- Interactive map of Chickasabogue Park
- Type: County park
- Location: Eight Mile, Alabama
- Area: 1,100 acres (450 ha)
- Operator: Mobile County Public Works
- Website: Official website

= Chickasabogue Park =

Park in Mobile County, Alabama

Chickasabogue Park is an 1100 acres park in Eight Mile, Mobile County, Alabama. The park contains campgrounds, around 17 mi of hiking and biking trails, a disc golf course, sports fields, boat launches, and a beach on Chickasabogue Creek. It is linked via Chickasabogue Creek to the town of Chickasaw and Mobile Bay.
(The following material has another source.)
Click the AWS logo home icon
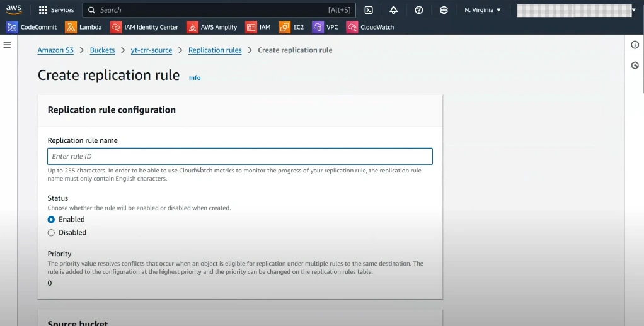Screen dimensions: 644x326 pyautogui.click(x=14, y=9)
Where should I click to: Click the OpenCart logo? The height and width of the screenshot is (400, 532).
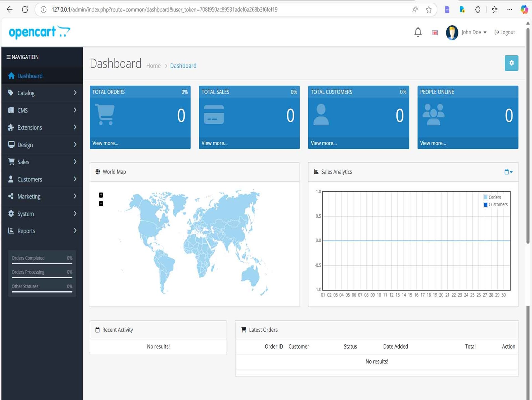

The park also contains a museum featuring Native American, Colonial, and plantation-era artifacts, housed in a former African Methodist Episcopal church built in 1879.

==History==
The earliest known inhabitants of the park were Woodland period Native Americans around 1500 BCE. Jean-Baptiste Le Moyne de Bienville, founder of Mobile, relocated Apalache tribe members along Chickasabogue Creek. The first European settlement came in 1787, when Spaniard Don Diego Miguel Álvarez was granted land there. Frederic Daniel Myers and his sons built a saw mill along the creek as early as 1843. The plantation came to encompass a grist mill, a brick kiln, rice, corn, and livestock fields, and a town which contained a public school. In the final months of the Civil War, around 700 residents of Whistler hid in the area to escape advancing Union troops. The area was used as a recreation area as early as the 1930s. The Myers family sold the property in 1903. The land was later purchased by Scott Paper Company, who donated the original 750 acres to the county in 1969.